The Emergence of the Black Goddess

An interview with Marion Woodman
 

introduction

Marion Woodman

"She couldn't be more perfect!" my colleague had exclaimed, scanning the pages of one of renowned Jungian analyst Marion Woodman's books on the emergence of "the feminine." "Even reading this stuff is like stepping into another dimension." From the beginning of our research on gender and spirituality for this issue of What Is Enlightenment?, we had known we wanted to speak with someone who could articulate the delicate balancing of masculine and feminine energies so central to Jung's conception of the spiritual path. In Woodman, it seemed, we had hit the mark.

Internationally acclaimed for her work as a "bridge builder between the male and female worlds," the former high school English and drama teacher has, in the twenty-five years since she enrolled in Zurich's C.G. Jung Institute, earned a name as a renegade analyst with a rare understanding of the role of the feminine in bringing about personal and cultural transformation. Perhaps best known for her videotaped workshop with men's movement pioneer Robert Bly, Bly and Woodman on Men and Women, she is also the best-selling author of six books, including Addiction to Perfection and Leaving My Father's House. Her most recent work, coauthored with psychologist Elinor Dickson, is Dancing in the Flames: The Black Goddess in the Transformation of Consciousness. At the age of seventy, having analyzed more dreams than most of us have probably had, Woodman, we thought, would surely be able to bring the often enigmatic world of Jungian archetypal psychology to light.

Having spoken over the years with some of the foremost voices in today's increasingly popular dialogue between psychology and spirituality, one thing we have learned is that whenever What Is Enlightenment? approaches a thinker firmly rooted in the ego-dominated world of the psychological, there is always a certain amount of tension in the air. For although renowned transpersonal theorist Ken Wilber has written eloquently about the necessity of marrying Freud and the Buddha in order to achieve a truly integrated view of human development, it has been our ongoing experience that when the psychological view meets the enlightenment view, a collision of worlds is almost inevitable. Little did we know, however, when we approached Marion Woodman for an interview that, in this case, the clash would not only be one of views, but of the very forces that drive the human psyche. Nothing in our past experience could have led us to predict the ironic outcome of the interviewer's month-long immersion in Woodman's writings on the complex shadow world of the unconscious. As if a man possessed, our colleague became so consumed by Woodman's emphasis on healing the ancient wounds of the ego that almost overnight he chose to completely abandon his life's aspiration to let go of his personal history in pursuit of enlightenment—suddenly finding the temptation to identify with the demons of his past too overwhelming to resist.

We were originally drawn to this master analyst for her explanation of the difference between masculine and feminine energies in the Jungian worldview—and particularly for what she sees as the essential role of the feminine in bringing men, women and even our troubled world to wholeness. Could the mysterious black goddess that she claims is emerging in the dreams of men and women around the globe really be, as she suggests, the harbinger of a new paradigm of inclusiveness, here at last to tame the patriarchal lust for power and control that has brought us "to the brink of extinction"? We wondered.

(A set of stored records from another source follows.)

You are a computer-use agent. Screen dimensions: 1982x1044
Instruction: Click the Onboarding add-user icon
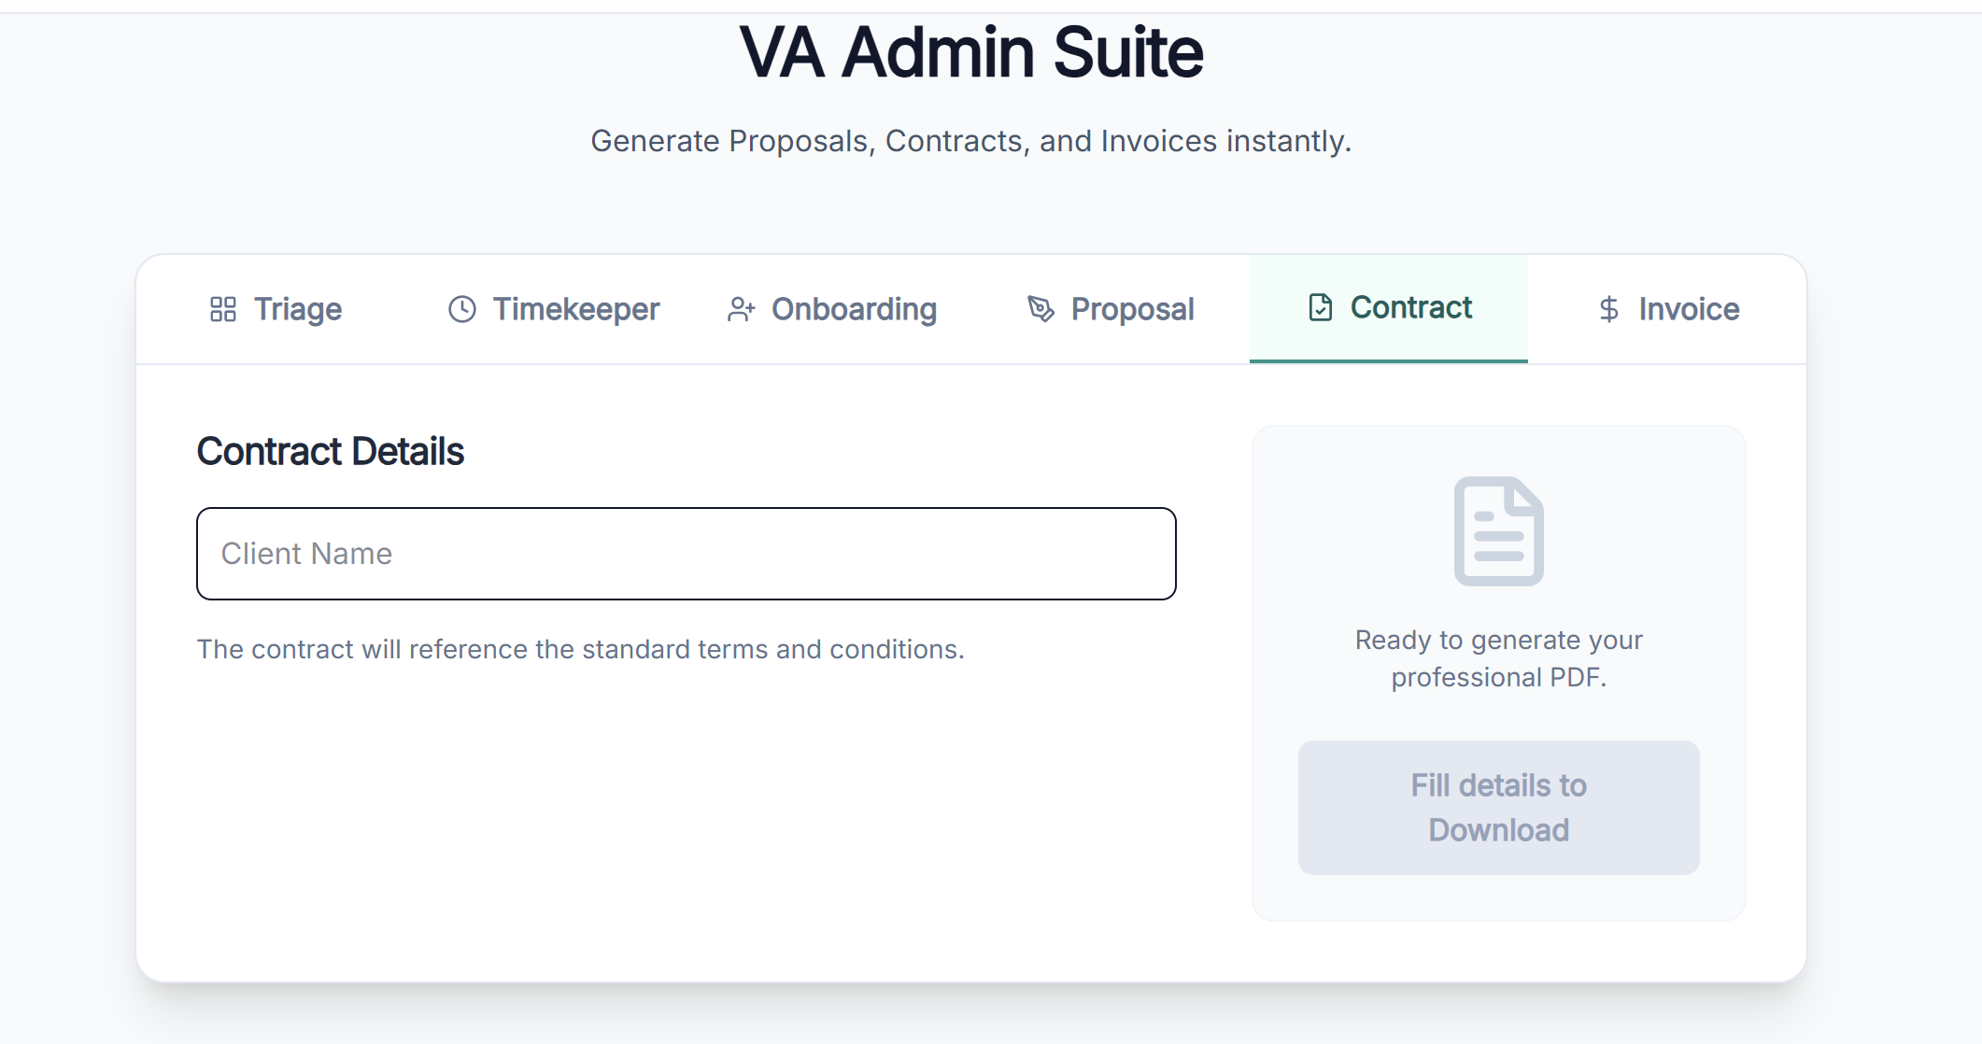pos(741,309)
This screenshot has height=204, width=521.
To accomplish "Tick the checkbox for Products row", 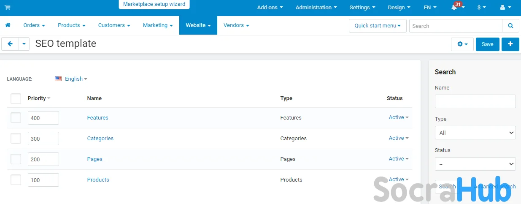I will (x=16, y=180).
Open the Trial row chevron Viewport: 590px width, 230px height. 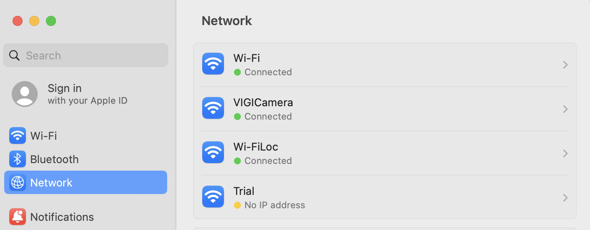(565, 198)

But, as we became familiar with her view, what began to capture our interest even more than her teachings on the all-embracing nature of the archetypal feminine were the ultimate philosophical implications of her assertion that wholeness can be found only when we go beyond absolute, either/or thinking to embrace the "dance of opposites." What, we wanted to know, is the relationship between the balancing of poles she describes and the transcendence of all duality spoken of in the great enlightenment teachings? Could the wholeness discovered through embracing and balancing the opposing masculine and feminine energies really be the same as the wholeness attained through the transcendence of all pairs of opposites, through enlightenment?

In the end, our encounter with Woodman proved to be an illuminating experience, as she showed both the genuine warmth and sensitivity one would expect from an analyst of more than two decades and the unusual elasticity of thought that has won her a reputation as one of today's truly wise women.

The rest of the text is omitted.